First read in test dataset image. We can see there are 28,000 images in the dataset.

In [None]:
test_images = np.load('./test_data.npy')

(28000, 28, 28)

Set model as evaluation mode not training mode

In [None]:
net.eval()

MyNet(
  (conv1): Conv2d(1, 6, kernel_size=(3, 3), stride=(1, 1), padding=(1, 1))
  (pool1): MaxPool2d(kernel_size=2, stride=2, padding=0, dilation=1, ceil_mode=False)
  (activation1): ReLU()
  (conv2): Conv2d(6, 16, kernel_size=(3, 3), stride=(1, 1), padding=(1, 1))
  (pool2): MaxPool2d(kernel_size=2, stride=2, padding=0, dilation=1, ceil_mode=False)
  (activation2): ReLU()
  (linear1): Linear(in_features=784, out_features=120, bias=True)
  (linear2): Linear(in_features=120, out_features=84, bias=True)
  (linear3): Linear(in_features=84, out_features=10, bias=True)
)

Predict image label using the model we trained.
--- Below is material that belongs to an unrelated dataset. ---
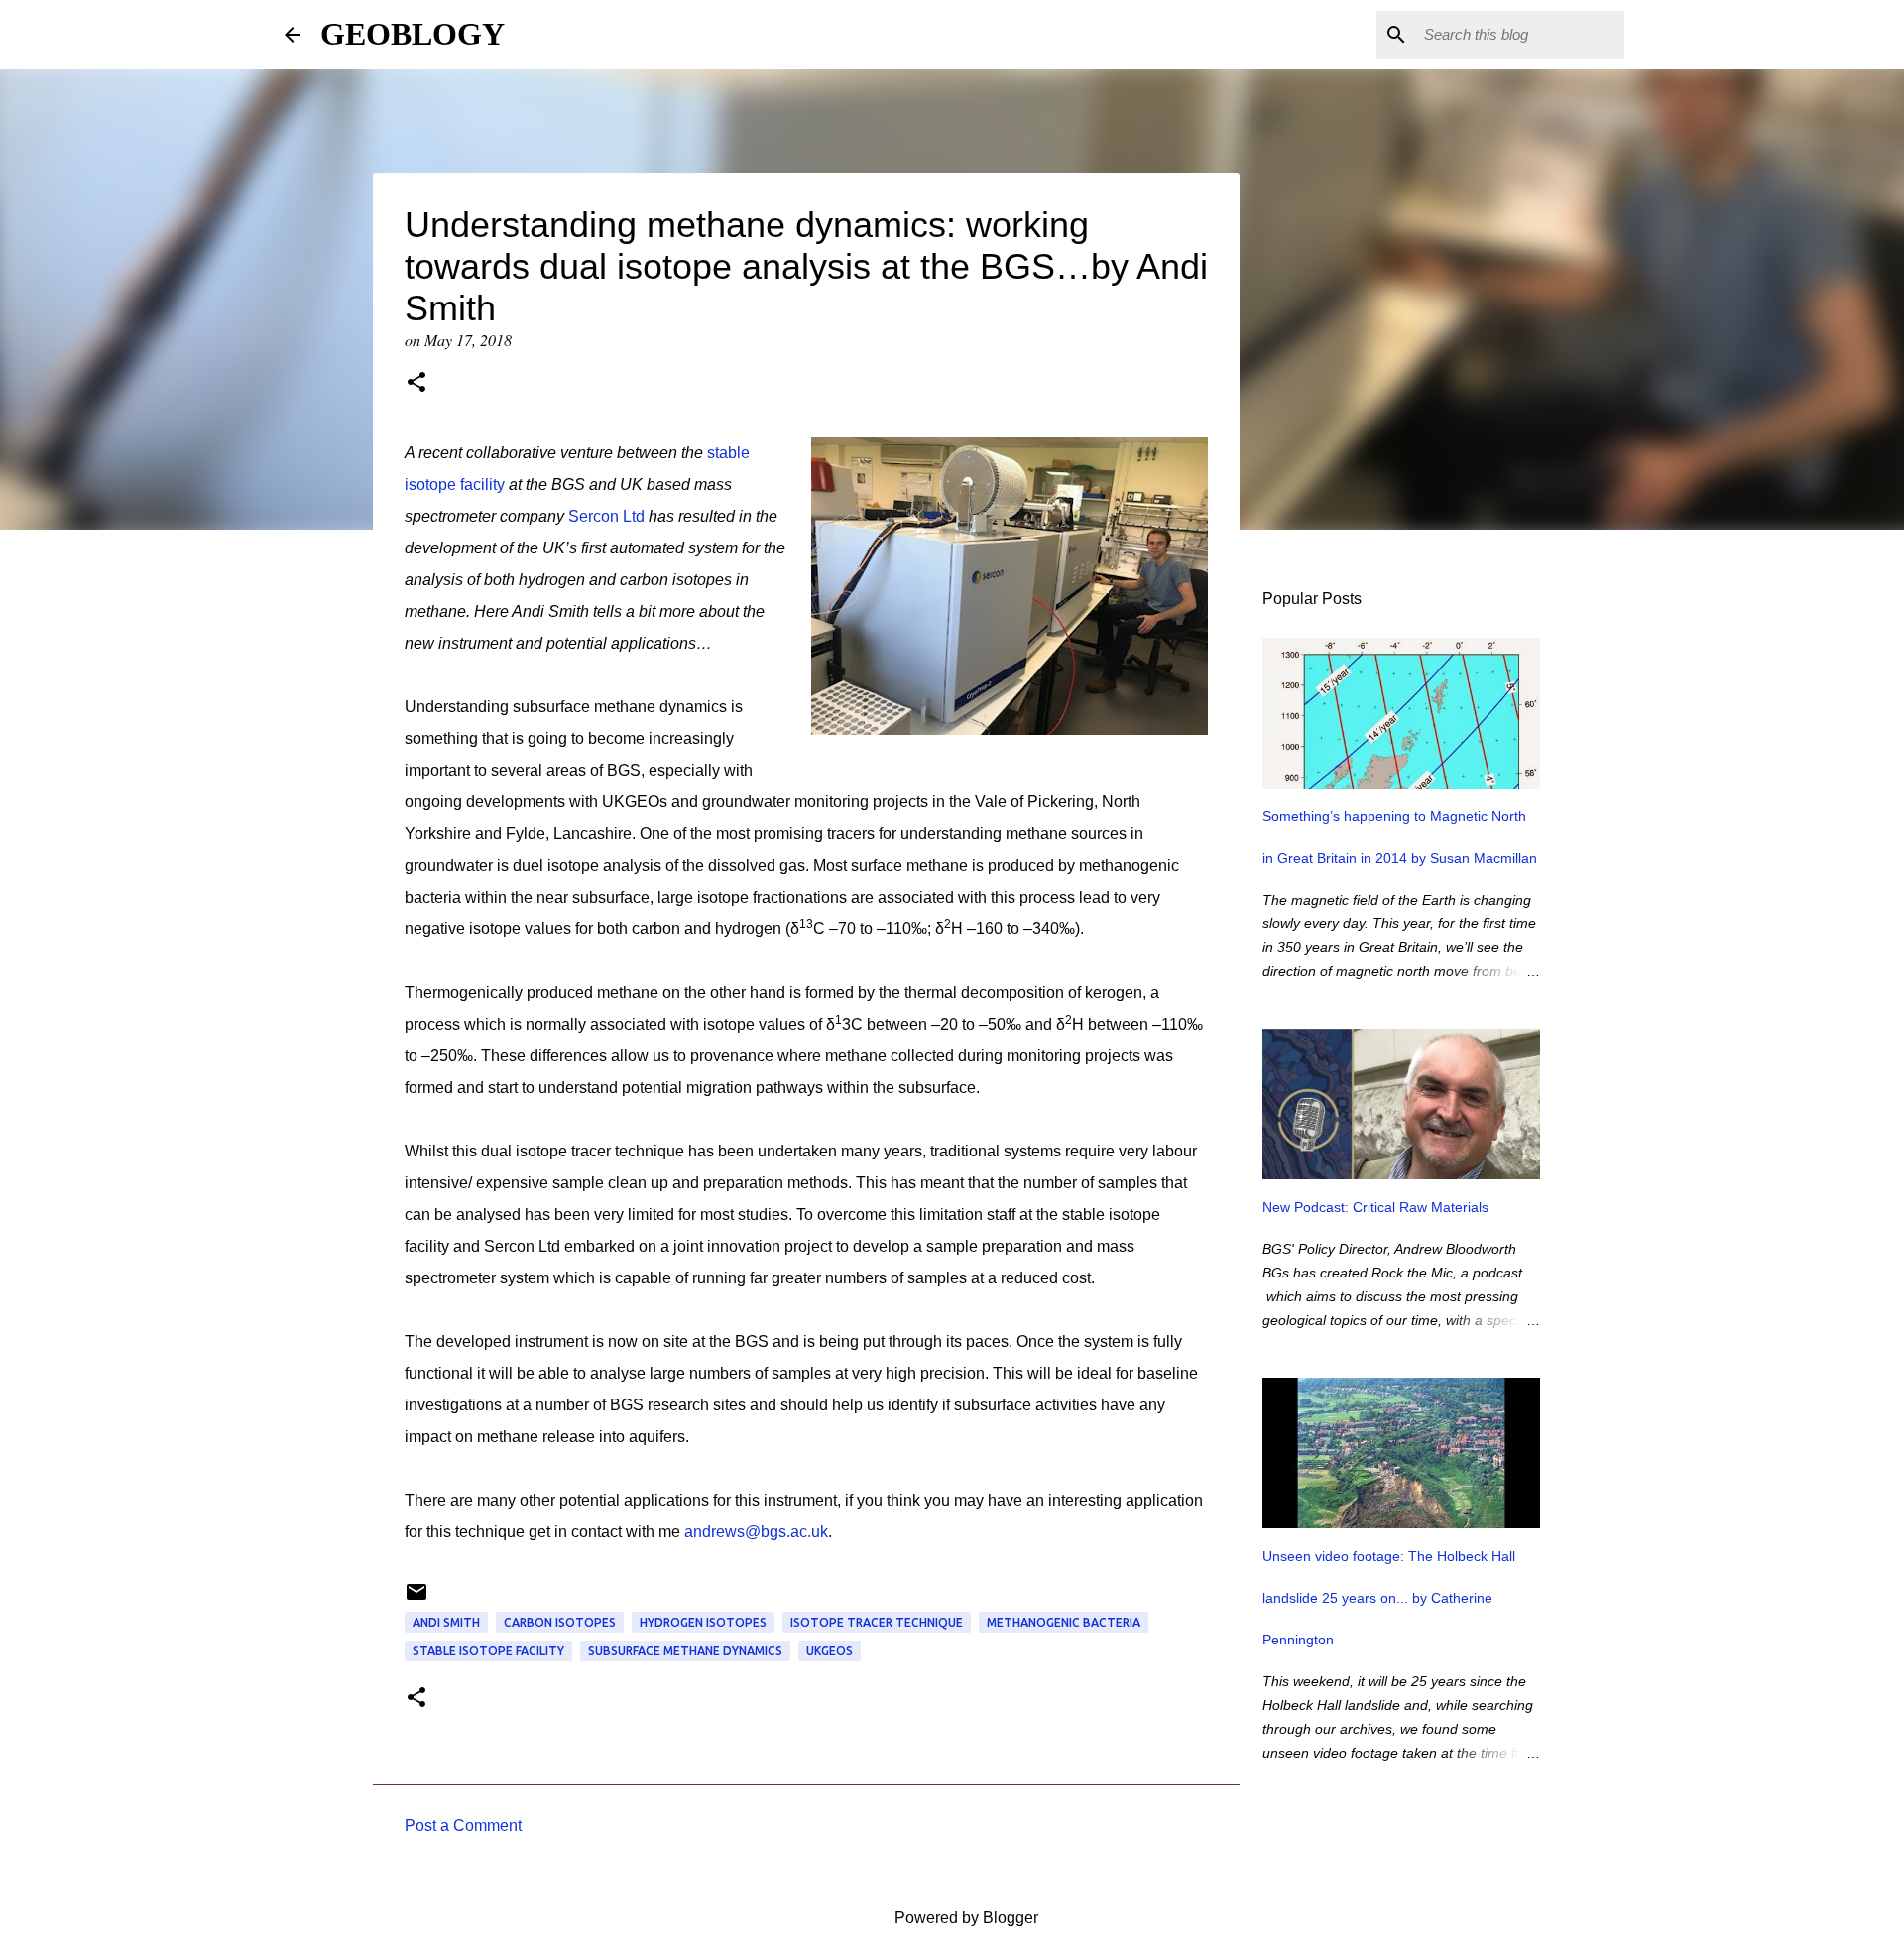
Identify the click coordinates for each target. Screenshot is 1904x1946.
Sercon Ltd (606, 516)
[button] (416, 384)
Here, the output of the model is an array with size 10. The index of the max element in this array is the prediction of the corresponding digit of the input image.

In [None]:
predictions = []
for i in range(len(test_images)):
    sample = torch.from_numpy(test_images[i]).to(device,dtype=torch.float)
    sample = sample.unsqueeze(0).unsqueeze(0)
    output = net(sample)
    _,predicted = torch.max(output,1)
    predictions.append(predicted.item())



## Formulate output for submission

First import pandas

In [None]:
import pandas as pd

Create index column as 'ImageId' and prediction column as 'Label'. Formulate this two columns as pandas dataframe and export to .csv

In [None]:
index = np.arange(1,28001,dtype=int)

In [None]:
d = {'ImageId':index, 'Label':predictions}

In [None]:
df = pd.DataFrame(d)

In [None]:
df

Unnamed: 0,ImageId,Label
0,1,2
1,2,0
2,3,9
3,4,0
4,5,3
...,...,...
27995,27996,9
27996,27997,7
27997,27998,3
27998,27999,9


In [None]:
df.to_csv('submission.csv',index=False)